INS file 54908/279; FBI file OG 387246
Paul Bussert
Born 1885, Germany. Sailor; laborer. Migrated to US 1906. Joined IWW 1916. Arrested Walla Walla, Washington; trove of IWW literature found in his room. Deemed “above the average in intelligence”; interned as an “enemy alien” at Fort Douglas, Utah. “Voluntary departure” September 1919. Subsequent activities unknown.
INS file 54379/52
William Butrimuk (aka Basil Warseleideuk, aka William Novick)

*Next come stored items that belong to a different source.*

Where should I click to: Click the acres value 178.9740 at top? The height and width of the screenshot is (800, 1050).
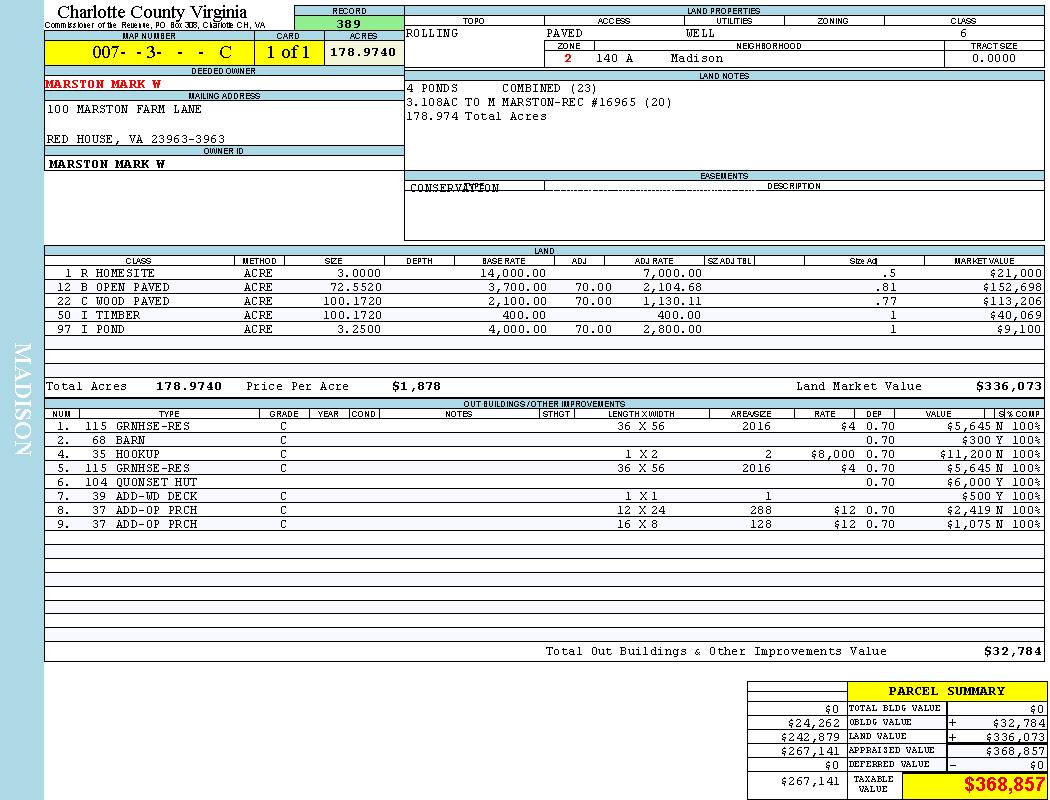tap(363, 53)
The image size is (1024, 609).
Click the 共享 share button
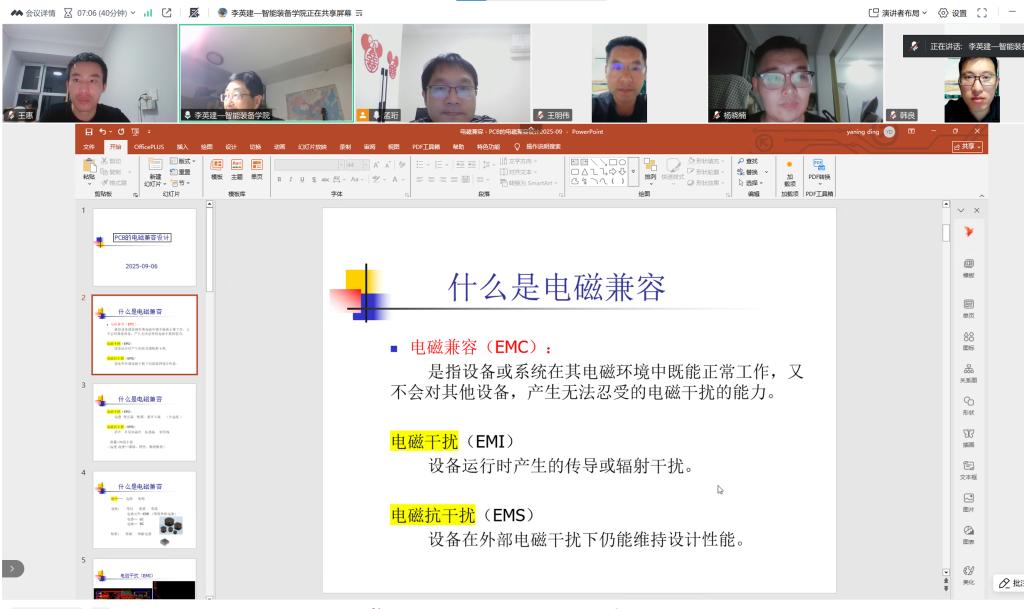click(967, 147)
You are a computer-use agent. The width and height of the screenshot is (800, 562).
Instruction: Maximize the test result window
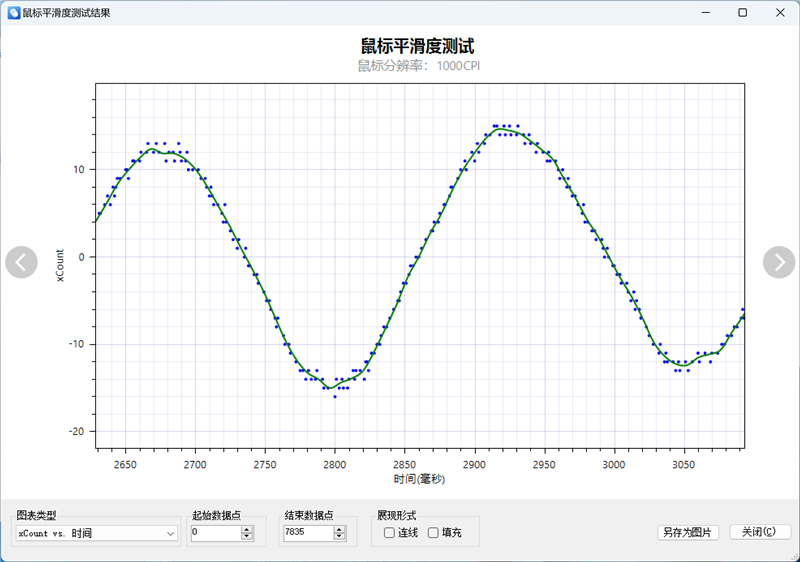pos(742,13)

Born 1894, Russia. Autoworker. Migrated to US 1913. Member, Communist Party of America in Detroit. Arrested during second Palmer Raids, January 1920. “Voluntary departure” via Canada, October 1920.
FBI file BS 202600-1379-1
Mikhail Demyanovich Butskevich (Михаил Демьянович Буцкевич, Michael Deminavich Butzkevich)
Born 1893, Russia. Migrated to US 1913. Joined Bridgeport, Connecticut branch of the Union of Russian Workers in 1919. Arrested during first Palmer Raids, November 1919. Deported on the Buford. Subsequent activities unknown.